Tis the season for cookies! When you need a batch in a hurry, turn to these almond butter cookies. Plus, these simple cookies are naturally gluten- and grain-free, so they’re ideal if you’re avoiding gluten for dietary or health reasons.
About these Flourless Almond Butter Cookies
These magical morsels contain only three ingredients: almond butter, egg and sugar. Each ingredient playing an important role in the finished cookies:
- The almond butter gives them flavor and bulk.
- The egg helps them rise and gives them structure.
- The sugar adds a touch of sweetness and gives the cookies a perfectly golden-brown finish.
Perhaps best of all, these cookies are almost sinfully simple to make. The batter-like dough comes together in less than a minute (literally). Between mixing it up, spooning the mixture onto your prepared cookie sheet, baking and cooling to the point where they won’t burn your mouth, the entire process takes fewer than 20 minutes.
3-Ingredient Almond Butter Cookies
Makes about sixteen 2″ cookies
- ½ cup almond butter
- 1 large egg, room temperature
- 2 tablespoons sugar
Position a rack in the middle position of your oven, and preheat the oven to 300 F. Prepare a cookie sheet by lining it with parchment paper or a silicone mat.
In a large bowl, combine all of the ingredients together. They will come together into a decidedly batter-like mixture: thick, but still quite soft.
Spoon teaspoonfuls of batter on to your prepared baking sheet, with a little space around each cookie to accommodate some spreading. You can use the back of the spoon to smooth the batter into a more pleasing circle shape, but don’t spread it too thin.
Bake for 6-8 minutes, rotating at about the 4 minute mark. The cookies will appear “set” and golden on the sides, with a matte appearance on top. They may still appear slightly soft in the center; this is ok, as long as they don’t look wet.
Remove from the oven, and let cool on the sheets for several minutes. Transfer the entire sheet of parchment to a cooling rack to let them cool completely. Iff the cookies are placed on a cooling rack without the parchment, they might stick a little bit — and you won’t want to lose a single morsel!
Store, well wrapped, in a single layer, at room temperature for up to 3 days. These cookies can also be frozen for up to a month.
Preparing Your Cookie Sheet
With some cookie recipes, it’s not necessary to use parchment paper or a silicone liner, and you can simply grease the cookie sheet. That is not the case here. Since the dough is really more of a batter, you need a lining of some sort so that the cookies don’t stick to the pan.
Alternate Baking Method: Bake in Cupcake Liners
These cookies can also be baked in cupcake liners! Spoon about 2 teaspoons of batter into each cup (about double the amount than you’d use for a single cookie). Bake for 1-3 minutes longer than the original recipe. This method will yield about 8 cups.

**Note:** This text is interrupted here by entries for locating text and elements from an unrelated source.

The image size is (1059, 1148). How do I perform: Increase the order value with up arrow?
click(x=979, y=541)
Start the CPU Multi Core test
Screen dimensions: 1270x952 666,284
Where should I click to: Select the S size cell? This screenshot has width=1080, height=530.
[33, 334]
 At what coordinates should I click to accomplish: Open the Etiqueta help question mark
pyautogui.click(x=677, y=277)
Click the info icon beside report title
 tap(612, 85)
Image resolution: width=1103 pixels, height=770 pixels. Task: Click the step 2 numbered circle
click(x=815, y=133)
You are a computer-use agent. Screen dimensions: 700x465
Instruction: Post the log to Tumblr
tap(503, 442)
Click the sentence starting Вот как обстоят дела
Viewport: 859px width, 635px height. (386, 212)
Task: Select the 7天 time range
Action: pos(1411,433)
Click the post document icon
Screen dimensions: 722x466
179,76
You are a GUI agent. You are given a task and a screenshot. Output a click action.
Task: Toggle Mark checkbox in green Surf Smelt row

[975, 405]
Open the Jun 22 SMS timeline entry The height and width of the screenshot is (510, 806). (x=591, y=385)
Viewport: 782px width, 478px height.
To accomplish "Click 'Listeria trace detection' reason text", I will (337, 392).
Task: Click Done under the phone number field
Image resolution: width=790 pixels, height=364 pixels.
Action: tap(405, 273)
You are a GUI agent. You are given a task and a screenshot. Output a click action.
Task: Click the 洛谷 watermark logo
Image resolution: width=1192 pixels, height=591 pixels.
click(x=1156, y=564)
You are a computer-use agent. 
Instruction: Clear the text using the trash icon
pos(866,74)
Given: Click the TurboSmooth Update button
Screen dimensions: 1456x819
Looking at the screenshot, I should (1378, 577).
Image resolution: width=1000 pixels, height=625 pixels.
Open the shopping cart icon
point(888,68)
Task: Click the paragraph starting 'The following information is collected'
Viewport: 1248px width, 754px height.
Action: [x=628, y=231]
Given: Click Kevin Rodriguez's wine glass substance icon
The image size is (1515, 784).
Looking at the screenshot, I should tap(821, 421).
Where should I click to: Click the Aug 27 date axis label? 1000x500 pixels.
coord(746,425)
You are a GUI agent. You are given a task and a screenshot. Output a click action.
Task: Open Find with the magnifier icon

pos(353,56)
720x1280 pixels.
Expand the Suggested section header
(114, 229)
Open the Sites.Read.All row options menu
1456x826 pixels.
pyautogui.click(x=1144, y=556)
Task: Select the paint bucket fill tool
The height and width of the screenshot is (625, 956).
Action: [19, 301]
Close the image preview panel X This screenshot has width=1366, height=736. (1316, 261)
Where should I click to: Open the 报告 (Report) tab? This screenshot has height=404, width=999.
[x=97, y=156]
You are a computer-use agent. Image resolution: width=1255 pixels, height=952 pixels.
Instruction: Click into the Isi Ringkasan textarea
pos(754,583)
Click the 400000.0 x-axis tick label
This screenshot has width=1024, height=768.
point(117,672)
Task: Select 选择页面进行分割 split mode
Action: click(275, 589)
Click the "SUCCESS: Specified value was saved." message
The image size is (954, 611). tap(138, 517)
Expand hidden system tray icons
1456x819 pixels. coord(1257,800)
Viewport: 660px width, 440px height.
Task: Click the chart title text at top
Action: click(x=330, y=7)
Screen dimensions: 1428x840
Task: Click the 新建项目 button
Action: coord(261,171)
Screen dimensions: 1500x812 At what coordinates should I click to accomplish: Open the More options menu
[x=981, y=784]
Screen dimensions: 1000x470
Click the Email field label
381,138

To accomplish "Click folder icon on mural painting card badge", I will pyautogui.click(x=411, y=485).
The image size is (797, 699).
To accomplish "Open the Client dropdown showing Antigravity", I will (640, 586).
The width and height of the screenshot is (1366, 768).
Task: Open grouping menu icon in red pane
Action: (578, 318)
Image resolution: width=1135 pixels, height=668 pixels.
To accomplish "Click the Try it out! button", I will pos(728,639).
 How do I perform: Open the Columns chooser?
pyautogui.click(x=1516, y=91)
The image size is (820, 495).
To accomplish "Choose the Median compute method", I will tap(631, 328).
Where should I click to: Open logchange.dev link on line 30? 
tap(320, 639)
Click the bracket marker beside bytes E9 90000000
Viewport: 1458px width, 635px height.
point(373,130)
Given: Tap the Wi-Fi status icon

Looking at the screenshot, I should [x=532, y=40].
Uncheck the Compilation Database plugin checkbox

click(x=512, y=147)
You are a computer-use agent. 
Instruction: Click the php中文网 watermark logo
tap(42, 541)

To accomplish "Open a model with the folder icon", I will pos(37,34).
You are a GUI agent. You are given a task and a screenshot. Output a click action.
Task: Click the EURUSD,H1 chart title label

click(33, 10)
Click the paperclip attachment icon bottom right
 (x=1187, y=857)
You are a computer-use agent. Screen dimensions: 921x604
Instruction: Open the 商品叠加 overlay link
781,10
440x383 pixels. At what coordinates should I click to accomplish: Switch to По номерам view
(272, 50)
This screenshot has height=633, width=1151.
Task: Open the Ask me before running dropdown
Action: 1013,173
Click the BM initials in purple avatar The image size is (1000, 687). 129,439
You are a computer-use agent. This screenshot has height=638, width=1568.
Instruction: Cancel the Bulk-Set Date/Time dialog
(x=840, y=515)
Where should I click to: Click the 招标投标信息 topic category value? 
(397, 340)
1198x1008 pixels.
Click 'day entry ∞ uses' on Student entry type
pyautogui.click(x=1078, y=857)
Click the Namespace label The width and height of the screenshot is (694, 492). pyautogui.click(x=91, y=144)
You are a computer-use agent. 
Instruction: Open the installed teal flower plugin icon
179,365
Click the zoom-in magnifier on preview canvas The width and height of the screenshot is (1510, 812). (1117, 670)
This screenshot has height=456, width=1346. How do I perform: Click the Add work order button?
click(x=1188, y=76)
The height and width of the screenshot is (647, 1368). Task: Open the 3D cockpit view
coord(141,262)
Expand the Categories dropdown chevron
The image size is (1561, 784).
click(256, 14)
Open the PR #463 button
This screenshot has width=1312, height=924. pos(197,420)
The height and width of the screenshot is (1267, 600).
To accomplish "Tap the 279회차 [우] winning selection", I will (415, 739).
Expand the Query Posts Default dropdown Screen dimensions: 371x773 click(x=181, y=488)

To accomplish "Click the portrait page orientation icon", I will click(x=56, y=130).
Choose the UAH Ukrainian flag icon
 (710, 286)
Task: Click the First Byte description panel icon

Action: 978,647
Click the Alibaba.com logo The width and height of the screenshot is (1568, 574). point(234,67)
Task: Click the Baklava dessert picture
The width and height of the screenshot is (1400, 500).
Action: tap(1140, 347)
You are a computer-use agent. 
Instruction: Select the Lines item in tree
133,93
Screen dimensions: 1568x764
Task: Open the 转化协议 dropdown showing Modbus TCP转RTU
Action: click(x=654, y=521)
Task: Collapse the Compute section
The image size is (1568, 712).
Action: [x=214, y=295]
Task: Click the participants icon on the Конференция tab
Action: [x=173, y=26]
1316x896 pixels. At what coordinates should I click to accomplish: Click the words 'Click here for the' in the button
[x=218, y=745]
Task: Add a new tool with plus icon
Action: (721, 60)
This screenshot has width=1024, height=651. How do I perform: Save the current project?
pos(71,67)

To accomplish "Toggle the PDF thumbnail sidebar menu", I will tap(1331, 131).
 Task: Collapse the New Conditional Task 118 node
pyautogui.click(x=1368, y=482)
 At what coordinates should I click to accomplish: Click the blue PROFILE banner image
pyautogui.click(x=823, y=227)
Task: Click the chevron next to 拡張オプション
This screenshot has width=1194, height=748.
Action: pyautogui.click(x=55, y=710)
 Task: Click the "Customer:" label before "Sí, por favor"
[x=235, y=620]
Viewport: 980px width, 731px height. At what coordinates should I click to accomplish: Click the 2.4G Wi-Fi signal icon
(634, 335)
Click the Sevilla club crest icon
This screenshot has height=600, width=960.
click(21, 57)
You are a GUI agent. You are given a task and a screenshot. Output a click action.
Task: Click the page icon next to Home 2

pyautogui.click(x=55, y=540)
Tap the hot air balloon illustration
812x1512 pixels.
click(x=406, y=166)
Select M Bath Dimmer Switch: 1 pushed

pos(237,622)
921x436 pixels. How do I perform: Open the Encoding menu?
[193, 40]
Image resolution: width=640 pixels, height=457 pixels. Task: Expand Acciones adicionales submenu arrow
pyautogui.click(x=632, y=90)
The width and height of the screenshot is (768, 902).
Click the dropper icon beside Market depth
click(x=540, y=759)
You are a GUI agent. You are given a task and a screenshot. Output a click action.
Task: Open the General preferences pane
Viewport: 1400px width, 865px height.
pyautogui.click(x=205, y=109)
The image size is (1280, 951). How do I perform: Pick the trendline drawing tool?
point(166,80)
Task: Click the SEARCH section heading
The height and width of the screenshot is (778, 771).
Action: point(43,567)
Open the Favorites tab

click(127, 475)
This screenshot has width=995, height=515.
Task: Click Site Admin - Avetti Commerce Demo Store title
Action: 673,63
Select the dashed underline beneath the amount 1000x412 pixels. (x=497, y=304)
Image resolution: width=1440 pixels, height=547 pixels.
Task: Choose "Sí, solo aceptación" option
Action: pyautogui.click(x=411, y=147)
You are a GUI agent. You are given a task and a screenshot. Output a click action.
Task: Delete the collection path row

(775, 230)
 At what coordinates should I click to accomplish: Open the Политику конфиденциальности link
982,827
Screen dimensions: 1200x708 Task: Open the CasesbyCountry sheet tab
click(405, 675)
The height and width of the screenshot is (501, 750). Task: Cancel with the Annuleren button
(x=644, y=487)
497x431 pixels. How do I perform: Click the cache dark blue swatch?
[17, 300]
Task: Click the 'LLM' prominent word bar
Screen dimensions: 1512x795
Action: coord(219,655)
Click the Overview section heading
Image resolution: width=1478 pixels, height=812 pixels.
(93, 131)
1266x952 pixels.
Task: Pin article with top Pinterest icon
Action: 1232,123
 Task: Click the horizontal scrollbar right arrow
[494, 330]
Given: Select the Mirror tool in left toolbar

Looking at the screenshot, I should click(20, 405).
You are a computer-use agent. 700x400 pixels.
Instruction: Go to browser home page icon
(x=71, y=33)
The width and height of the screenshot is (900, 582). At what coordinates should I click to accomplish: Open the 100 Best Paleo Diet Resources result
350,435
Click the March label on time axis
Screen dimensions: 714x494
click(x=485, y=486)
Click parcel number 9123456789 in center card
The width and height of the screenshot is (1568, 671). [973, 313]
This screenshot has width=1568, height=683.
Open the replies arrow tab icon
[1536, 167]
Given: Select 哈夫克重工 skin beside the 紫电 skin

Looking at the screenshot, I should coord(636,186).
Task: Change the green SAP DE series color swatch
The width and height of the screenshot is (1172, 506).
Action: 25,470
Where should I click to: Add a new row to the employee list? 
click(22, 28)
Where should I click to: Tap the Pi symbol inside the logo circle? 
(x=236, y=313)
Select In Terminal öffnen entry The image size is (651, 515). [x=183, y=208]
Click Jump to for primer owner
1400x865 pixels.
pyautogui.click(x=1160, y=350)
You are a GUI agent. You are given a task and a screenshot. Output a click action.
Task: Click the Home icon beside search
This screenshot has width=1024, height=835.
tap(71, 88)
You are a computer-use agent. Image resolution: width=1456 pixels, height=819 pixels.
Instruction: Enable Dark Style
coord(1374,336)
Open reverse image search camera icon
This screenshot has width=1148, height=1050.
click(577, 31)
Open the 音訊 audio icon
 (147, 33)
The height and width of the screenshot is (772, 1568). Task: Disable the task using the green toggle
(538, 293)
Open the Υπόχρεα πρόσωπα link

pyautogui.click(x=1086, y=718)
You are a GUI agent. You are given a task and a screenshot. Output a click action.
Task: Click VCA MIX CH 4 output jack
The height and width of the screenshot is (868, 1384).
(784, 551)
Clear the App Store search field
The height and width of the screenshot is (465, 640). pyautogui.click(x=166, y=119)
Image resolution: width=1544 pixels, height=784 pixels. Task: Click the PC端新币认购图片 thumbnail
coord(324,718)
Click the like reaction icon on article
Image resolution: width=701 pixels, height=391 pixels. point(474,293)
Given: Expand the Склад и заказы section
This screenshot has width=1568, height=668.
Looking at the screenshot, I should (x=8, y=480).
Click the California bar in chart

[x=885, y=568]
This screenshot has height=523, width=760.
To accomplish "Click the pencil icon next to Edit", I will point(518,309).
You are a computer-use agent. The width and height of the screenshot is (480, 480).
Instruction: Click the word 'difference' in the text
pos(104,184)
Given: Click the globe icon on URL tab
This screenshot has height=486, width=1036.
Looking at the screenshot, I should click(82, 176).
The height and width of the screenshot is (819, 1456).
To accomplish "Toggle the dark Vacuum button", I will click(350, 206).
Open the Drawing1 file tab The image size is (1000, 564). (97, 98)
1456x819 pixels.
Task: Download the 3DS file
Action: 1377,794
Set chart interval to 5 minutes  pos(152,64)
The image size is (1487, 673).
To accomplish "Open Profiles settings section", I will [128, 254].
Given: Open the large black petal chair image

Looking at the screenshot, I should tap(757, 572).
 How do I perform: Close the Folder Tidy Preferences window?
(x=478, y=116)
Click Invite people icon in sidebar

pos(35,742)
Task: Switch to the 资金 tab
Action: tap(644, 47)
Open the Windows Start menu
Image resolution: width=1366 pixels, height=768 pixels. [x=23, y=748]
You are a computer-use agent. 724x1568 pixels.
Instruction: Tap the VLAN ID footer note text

Optional Added Ingredients
There’s something very cool about using just three ingredients to make cookies. But if you feel comfortable expanding your ingredient list, there are many ways to amp up the flavor of these cookies. Here are just a few:
- If you are using unsalted almond butter, consider adding a pinch of salt to the batter.
- Stir in a small amount (just ¼ teaspoon or so) of vanilla extract into the batter.
- Stir in mix-ins to your batter, such as candied citrus peel, almond pieces or finely chopped chocolate.